31 julho 2008

Intrigas me cercam.
Seria só desconfiança ou desatenção?

08 julho 2008

Tem um sol lá fora.
Tem uma parede amarela lá fora.
Então, têm dois sóis lá fora.
Três, se eu contar com o que carrego dentro de mim.
Esse, vai onde vou.
Escrevo um páragrafo.
Tomo um suco
Mais um parágrafo.
Capítulo de novela
Outro par..... (já tá chato de repetir isso)
Eia! Por que num vem tudo de uma vez?
As palavras e as letras são movidas a manivela?
Não, tudo é devagar porque antes de toda palavra vem um "Com licença?"
E nem sempre permitimos que elas saiam de nossa boca, transcendam os nossos dedos
Aí engarrafou tudo! (a Paz morreu e a Discórdia começou a gritar)

05 julho 2008

Prefácio

Uma, duas, três pessoas. Mais que isso, um grupo. Uma turma.

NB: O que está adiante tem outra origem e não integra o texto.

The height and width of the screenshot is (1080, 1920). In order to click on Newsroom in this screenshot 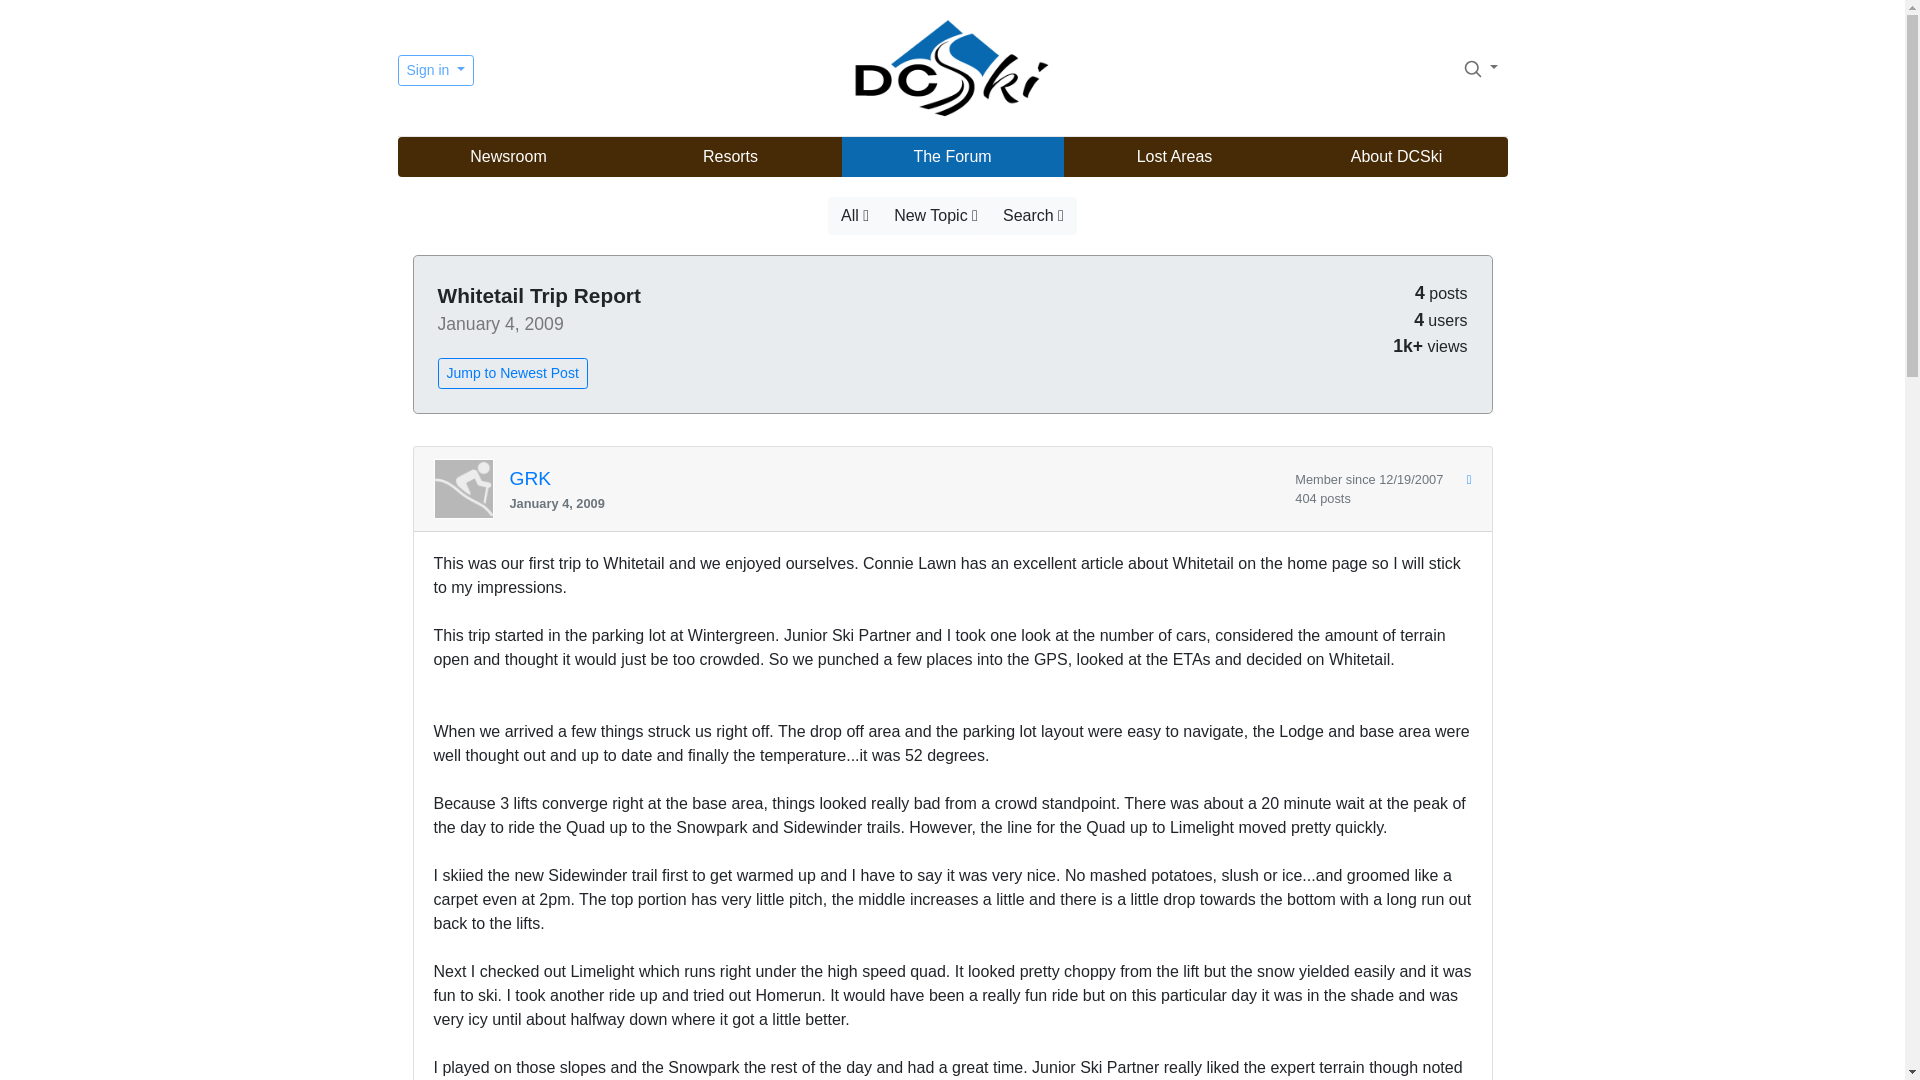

O coletivo.
Pensamentos coletivos, relações interpessoais, fragmentos de idéia, espíritos que vagueiam pelo sensível: é assim que somos.
É assim não por uma força externa, um impulso consciente, um delírio eloqüente.
É um bem-querer sem saber. A força que une as partes, que faz grande o pequeno, preenche o vão, é centrífuga. Vem de dentro e sai. Pra fora. Pra longe. Ao infinito.
E foi assim, com ingenuidade, inocência, cuidado e respeito que as partes-que-não-tinham se tornaram as partes-que-se-tinham. Sem intenções.
É do particular ao geral. Até que tornou-se uno, sólido, um cristal. Colorido e transparente. De pequenos brilhos, incertos e errantes fragmentos do espírito coletivo, nasceu uma galáxia viva e sempiterna.